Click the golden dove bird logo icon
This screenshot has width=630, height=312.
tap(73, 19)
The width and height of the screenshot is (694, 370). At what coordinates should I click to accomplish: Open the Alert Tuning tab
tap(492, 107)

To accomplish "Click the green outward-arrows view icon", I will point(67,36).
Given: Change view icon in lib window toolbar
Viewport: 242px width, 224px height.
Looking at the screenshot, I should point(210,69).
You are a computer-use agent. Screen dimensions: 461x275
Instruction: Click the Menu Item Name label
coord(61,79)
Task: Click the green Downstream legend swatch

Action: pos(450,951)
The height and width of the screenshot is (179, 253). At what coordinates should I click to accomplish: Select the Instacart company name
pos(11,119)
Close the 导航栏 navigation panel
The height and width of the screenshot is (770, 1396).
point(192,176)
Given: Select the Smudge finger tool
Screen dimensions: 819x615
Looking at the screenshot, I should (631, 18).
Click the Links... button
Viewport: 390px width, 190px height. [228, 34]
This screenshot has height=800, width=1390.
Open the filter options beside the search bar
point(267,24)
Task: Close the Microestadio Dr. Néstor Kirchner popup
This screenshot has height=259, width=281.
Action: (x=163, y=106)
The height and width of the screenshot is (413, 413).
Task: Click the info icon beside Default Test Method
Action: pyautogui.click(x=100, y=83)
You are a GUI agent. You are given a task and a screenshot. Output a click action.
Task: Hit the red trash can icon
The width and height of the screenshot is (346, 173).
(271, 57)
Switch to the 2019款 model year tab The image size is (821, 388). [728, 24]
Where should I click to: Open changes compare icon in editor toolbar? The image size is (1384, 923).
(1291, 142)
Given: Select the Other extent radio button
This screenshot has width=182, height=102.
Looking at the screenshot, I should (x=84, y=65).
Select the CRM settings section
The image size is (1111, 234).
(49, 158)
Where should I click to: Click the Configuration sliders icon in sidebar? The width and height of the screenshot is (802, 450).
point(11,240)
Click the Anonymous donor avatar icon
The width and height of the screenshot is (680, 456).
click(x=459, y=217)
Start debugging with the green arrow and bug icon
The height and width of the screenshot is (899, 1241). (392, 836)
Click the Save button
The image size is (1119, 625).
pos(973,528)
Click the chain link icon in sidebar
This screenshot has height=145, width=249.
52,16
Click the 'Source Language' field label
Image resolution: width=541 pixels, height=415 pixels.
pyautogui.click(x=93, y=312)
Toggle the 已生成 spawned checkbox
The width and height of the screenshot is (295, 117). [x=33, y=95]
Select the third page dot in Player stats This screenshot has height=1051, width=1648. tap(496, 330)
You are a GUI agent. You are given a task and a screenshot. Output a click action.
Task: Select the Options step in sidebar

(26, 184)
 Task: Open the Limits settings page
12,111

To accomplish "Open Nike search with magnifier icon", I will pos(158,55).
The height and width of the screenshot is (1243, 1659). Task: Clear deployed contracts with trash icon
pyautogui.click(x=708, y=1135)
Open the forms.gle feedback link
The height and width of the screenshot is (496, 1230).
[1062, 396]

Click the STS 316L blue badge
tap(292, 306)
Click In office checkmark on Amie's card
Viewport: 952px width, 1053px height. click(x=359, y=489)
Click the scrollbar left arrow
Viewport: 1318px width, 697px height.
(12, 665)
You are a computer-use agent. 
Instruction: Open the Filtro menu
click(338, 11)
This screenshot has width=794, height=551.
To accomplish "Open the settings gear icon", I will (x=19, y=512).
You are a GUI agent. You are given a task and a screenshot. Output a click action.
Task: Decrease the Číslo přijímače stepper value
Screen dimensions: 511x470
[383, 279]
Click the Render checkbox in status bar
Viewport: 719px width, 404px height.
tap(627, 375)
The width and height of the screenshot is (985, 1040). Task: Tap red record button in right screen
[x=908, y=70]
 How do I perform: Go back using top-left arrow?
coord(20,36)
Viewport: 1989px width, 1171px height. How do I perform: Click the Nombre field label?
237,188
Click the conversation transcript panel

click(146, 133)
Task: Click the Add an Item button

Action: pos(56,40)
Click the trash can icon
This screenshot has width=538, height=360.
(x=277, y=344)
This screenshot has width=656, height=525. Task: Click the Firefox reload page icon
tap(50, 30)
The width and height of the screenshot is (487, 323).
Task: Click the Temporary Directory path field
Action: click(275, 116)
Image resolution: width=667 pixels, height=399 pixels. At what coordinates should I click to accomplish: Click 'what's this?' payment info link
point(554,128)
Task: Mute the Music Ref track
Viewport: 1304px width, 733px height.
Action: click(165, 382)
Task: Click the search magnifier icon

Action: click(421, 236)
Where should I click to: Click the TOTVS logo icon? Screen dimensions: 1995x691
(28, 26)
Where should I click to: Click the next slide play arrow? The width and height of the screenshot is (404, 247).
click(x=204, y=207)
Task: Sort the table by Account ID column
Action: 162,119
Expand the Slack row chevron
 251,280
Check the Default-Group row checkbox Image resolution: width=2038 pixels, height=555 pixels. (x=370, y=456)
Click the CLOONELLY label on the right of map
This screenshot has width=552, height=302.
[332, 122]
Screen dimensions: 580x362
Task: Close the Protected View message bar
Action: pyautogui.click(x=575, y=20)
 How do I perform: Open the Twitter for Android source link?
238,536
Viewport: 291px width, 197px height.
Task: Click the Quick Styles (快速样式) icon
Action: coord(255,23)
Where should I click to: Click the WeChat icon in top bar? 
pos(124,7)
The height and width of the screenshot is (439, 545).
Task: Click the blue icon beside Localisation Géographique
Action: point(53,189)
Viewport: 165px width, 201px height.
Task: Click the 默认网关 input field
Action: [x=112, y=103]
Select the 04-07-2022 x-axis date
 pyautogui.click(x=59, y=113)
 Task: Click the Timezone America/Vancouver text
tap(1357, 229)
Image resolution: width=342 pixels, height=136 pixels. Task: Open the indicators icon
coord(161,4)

***

▶ [Problem]: Extract verbatim the lines between the one holding "You are a computer-use agent. Screen" and the one holding "Looking at the screenshot, I should (631, 18).", both included.

▶ [Solved exercise]:
You are a computer-use agent. Screen dimensions: 461x275
Instruction: Click the Menu Item Name label
coord(61,79)
Task: Click the green Downstream legend swatch

Action: pos(450,951)
The height and width of the screenshot is (179, 253). At what coordinates should I click to accomplish: Select the Instacart company name
pos(11,119)
Close the 导航栏 navigation panel
The height and width of the screenshot is (770, 1396).
point(192,176)
Given: Select the Smudge finger tool
Screen dimensions: 819x615
Looking at the screenshot, I should (631, 18).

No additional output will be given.